At the same time, energy spent defrosting is wasted, so it would be trading off defrost cycles for more steady state compressor based inefficiency (lossy motor waveforms) heating.
Regarding a defrost system, the Y does not seems to have the same louver system as the S./X (at least it is not named that in the parts catalog). The radiator is sort of tucked up out of the air stream, so it may only get flow via the fan.
From the Tesla patent, they mention using the pack as a thermal energy sink due to high thermal mass. They also discuss prewarming the pack via the heat pump, then using that to heat the cabin. Along with the thermal mass of the drive unit(s), the initial heat up may not rely greatly on ambient air.
Great discussion!
Sublimation between water and ice? That happens at 0*C at 1 atmosphere.

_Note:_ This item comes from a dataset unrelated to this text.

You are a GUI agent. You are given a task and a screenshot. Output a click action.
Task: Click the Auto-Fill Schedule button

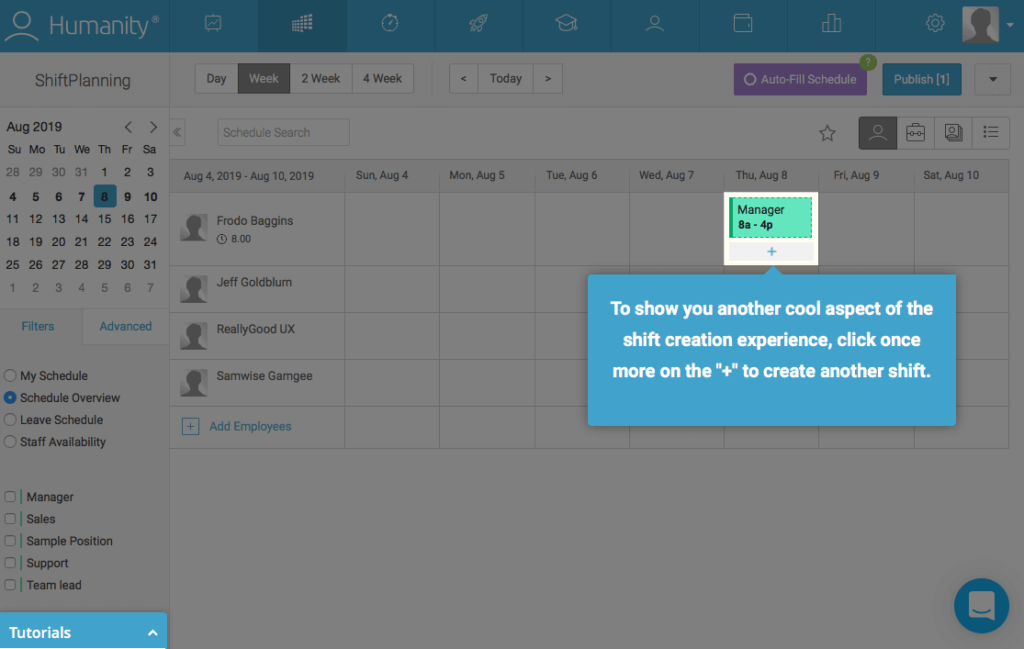800,78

Can't change that. Defrosting energy is lost, that is inevitable. Much more is lost if
one opens a door of the cabin in cold weather
Maybe there is something to play with if ambient is just a degree over 0*C. But in that case
it's super easy to defrost heat exchanger. Just stop the energy extraction and heat exchanger
will melt with ambient airflow.
If ambient is -0*C or less, whatever the rate, humidity will freeze on the surfaces.

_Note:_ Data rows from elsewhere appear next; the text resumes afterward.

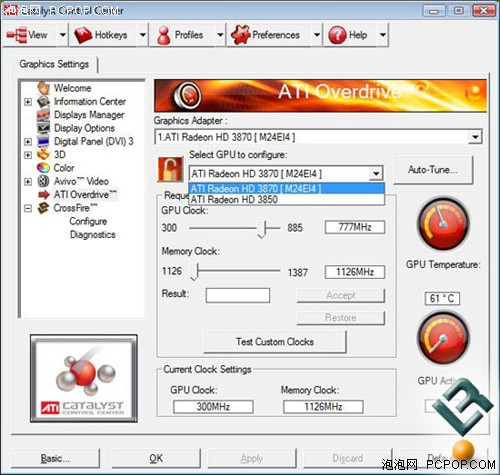The height and width of the screenshot is (475, 500).
Task: Click the GPU Clock slider handle
Action: [x=262, y=229]
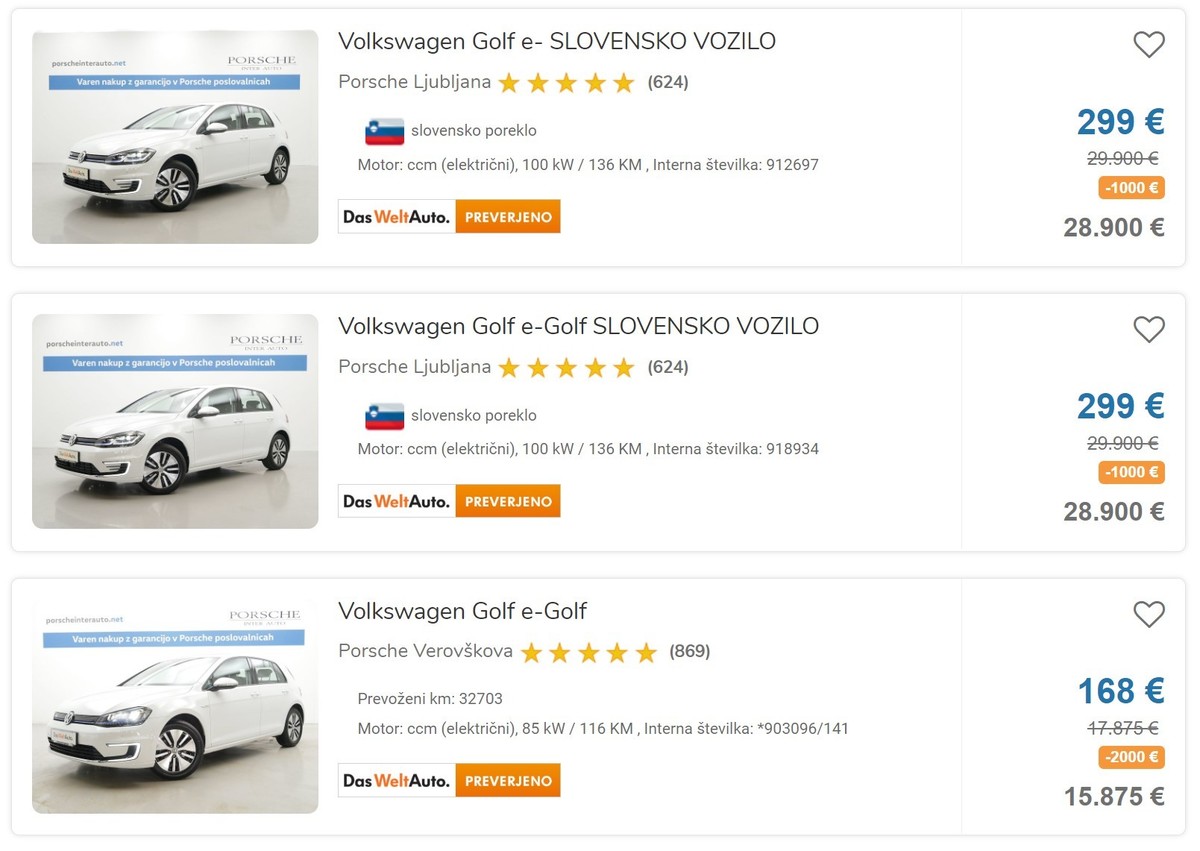Image resolution: width=1200 pixels, height=851 pixels.
Task: Favorite the Porsche Verovškova e-Golf with the heart icon
Action: [x=1149, y=613]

Actually, maybe amount of frost will be equal to energy extracted. Not sure, might be that way.
Using mass is a good idea. Especially for extremely rapid cabin heatup. But can't do that for
any longer. Tesla already has "cold sensitive" chemistry mix compared to some others.
It can't receive ANY charge (regen) below zero (metric). And battery is close to that in cold
weather when icing happens on heat exchanger.
Can't change that. Defrosting energy is lost, that is inevitable. Much more is lost if
one opens a door of the cabin in cold weather
Maybe there is something to play with if ambient is just a degree over 0*C. But in that case
it's super easy to defrost heat exchanger. Just stop the energy extraction and heat exchanger
will melt with ambient airflow.
If ambient is -0*C or less, whatever the rate, humidity will freeze on the surfaces.
Actually, maybe amount of frost will be equal to energy extracted. Not sure, might be that way.
Using mass is a good idea. Especially for extremely rapid cabin heatup. But can't do that for
any longer. Tesla already has "cold sensitive" chemistry mix compared to some others.
It can't receive ANY charge (regen) below zero (metric). And battery is close to that in cold
weather when icing happens on heat exchanger.
I love the disagree. Don't read the patent, then. If you do, you'll see that Tesla sources heat from the battery and drivetrain in cold conditions rather than from ambient air. If the battery and drivetrain do not have sufficient heat to scavenge AND the ambient air is too cold to source heat from without frosting the radiator (not a refrigerant heat exchanger), Tesla will run various components (compressor, cabin blower and/or drive units) in an inefficient, heat-generating mode to provide heat for the heat pump to transfer to the cabin (similar to how Model 3 uses the drive units to provide heat for the battery pack). I appreciate that you are clearly very well-versed in the design and operation of traditional automotive heat pump systems, but as the patent clearly states, this is not a typical automotive heat pump system.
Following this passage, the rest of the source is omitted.